◆ Reading text ◆
|---|

Ponente
Descripción
Among semiconductor metallic oxides, zinc oxide (ZnO) is one of the most studied from the scientific community last years, due to its unique chemical and physical properties. Its direct wide band gap (3.37 eV), high exciton binding energy (60 meV), elevated efficiency of radiative recombination and high thermal and mechanical stability at room temperature, make this material an attractive candidate for applications in electronic and optoelectronic devices, such as photodetectors, solar cells and resistive gas sensors. Simple and low-cost deposition techniques, easily scalable to mass production, should be used.
A homemade ultrasonic spray pyrolysis (USP) set-up was developed and nanostructured ZnO thin films were deposited on glass substrates. All deposition parameters were fixed, but the deposition time, thus obtaining films with different thicknesses. Measurements were directed to follow the growth process through time. Films were studied by X-ray Diffraction (XRD), UV–Vis spectroscopy, profilometry and scanning electron microscopy (SEM). Band gap and Urbach energies as well as microstructural parameters were calculated.

|---|

◆ To do ◆
1. Answer these questions from the text on zinc oxide thin films, one line each:
(a) What direct band gap value is given for ZnO?
(b) On what substrates were the ZnO thin films deposited?
(c) Which deposition parameter was not held fixed?
2. Reproduce verbatim the passage of the zinc oxide text that begins at the words "A homemade ultrasonic" and stops after "parameters were calculated.".
3. Write a continuation of the text on zinc oxide thin films, picking up after its final sentence.

|---|

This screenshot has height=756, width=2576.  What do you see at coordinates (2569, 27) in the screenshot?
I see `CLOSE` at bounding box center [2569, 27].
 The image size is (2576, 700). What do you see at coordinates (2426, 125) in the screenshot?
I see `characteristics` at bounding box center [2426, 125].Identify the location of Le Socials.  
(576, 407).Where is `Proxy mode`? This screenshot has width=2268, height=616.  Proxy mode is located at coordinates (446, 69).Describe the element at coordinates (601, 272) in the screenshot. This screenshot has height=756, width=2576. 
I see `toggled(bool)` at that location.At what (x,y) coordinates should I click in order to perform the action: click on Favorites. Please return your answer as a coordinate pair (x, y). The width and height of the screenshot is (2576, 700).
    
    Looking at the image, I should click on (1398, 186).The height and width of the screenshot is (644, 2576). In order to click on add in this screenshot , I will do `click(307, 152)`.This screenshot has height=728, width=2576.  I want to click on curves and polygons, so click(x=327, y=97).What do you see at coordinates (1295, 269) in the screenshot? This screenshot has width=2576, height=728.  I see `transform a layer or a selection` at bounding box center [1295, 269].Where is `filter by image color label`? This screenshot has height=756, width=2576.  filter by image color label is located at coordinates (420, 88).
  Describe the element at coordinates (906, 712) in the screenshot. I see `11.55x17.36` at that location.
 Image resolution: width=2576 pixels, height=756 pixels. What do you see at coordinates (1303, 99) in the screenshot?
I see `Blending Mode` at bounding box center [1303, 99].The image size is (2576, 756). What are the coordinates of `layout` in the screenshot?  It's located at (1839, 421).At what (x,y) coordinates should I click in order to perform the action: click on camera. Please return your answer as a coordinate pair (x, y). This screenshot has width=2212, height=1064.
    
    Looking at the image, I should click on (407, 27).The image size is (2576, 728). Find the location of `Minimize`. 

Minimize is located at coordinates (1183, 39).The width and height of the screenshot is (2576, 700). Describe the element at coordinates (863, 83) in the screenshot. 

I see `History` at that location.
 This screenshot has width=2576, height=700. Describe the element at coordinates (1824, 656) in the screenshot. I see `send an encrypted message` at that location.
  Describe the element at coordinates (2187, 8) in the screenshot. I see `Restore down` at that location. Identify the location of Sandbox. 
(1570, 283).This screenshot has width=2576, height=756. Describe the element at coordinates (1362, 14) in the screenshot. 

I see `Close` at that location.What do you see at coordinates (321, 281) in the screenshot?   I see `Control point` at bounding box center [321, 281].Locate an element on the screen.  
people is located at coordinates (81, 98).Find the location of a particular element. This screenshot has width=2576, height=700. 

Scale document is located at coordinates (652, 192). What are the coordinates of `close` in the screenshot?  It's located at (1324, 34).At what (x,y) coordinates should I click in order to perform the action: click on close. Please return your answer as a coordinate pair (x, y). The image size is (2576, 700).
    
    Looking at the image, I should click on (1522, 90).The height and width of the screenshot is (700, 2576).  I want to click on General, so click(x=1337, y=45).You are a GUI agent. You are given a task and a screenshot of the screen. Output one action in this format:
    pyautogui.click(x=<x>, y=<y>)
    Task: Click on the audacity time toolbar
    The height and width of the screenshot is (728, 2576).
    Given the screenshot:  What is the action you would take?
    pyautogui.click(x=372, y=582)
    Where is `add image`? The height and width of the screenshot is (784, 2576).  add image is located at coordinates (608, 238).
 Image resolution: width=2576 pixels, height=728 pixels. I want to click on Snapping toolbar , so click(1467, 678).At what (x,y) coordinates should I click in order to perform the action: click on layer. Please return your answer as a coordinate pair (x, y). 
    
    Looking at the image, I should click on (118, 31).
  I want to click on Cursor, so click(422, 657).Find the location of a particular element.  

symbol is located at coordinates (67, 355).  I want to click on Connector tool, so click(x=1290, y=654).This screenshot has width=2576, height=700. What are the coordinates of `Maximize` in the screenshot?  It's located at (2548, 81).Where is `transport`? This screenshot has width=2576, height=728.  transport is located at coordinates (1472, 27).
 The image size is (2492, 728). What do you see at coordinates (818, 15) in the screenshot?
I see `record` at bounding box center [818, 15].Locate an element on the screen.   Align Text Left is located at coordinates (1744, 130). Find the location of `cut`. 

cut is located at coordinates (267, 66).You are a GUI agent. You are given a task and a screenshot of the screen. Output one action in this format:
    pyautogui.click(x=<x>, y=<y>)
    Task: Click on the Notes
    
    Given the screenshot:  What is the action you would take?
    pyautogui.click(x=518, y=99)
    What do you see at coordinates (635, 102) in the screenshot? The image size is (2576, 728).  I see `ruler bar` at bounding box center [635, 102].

|---|

◆ Results of the tasks ◆
1.
(a) 3.37 eV
(b) Glass substrates
(c) The deposition time

2.
A homemade ultrasonic spray pyrolysis (USP) set-up was developed and nanostructured ZnO thin films were deposited on glass substrates. All deposition parameters were fixed, but the deposition time, thus obtaining films with different thicknesses. Measurements were directed to follow the growth process through time. Films were studied by X-ray Diffraction (XRD), UV–Vis spectroscopy, profilometry and scanning electron microscopy (SEM). Band gap and Urbach energies as well as microstructural parameters were calculated.

3.
The films are polycrystalline with preferential growth in the direction normal to (101) planes and exhibit a single phase hexagonal wurtzite microstructure. Surface reactions of the gas-solid type seems to dominate the deposition. Initially, the films exhibit granular (nanostructured) growth. As thickness increases, granular growth ceases and the formation of grain aggregates begins, thus transforming the film surface from specular to opaque. Therefore, film morphology and optical properties depend on thickness, whereas the microstructural parameters do not show appreciable variations.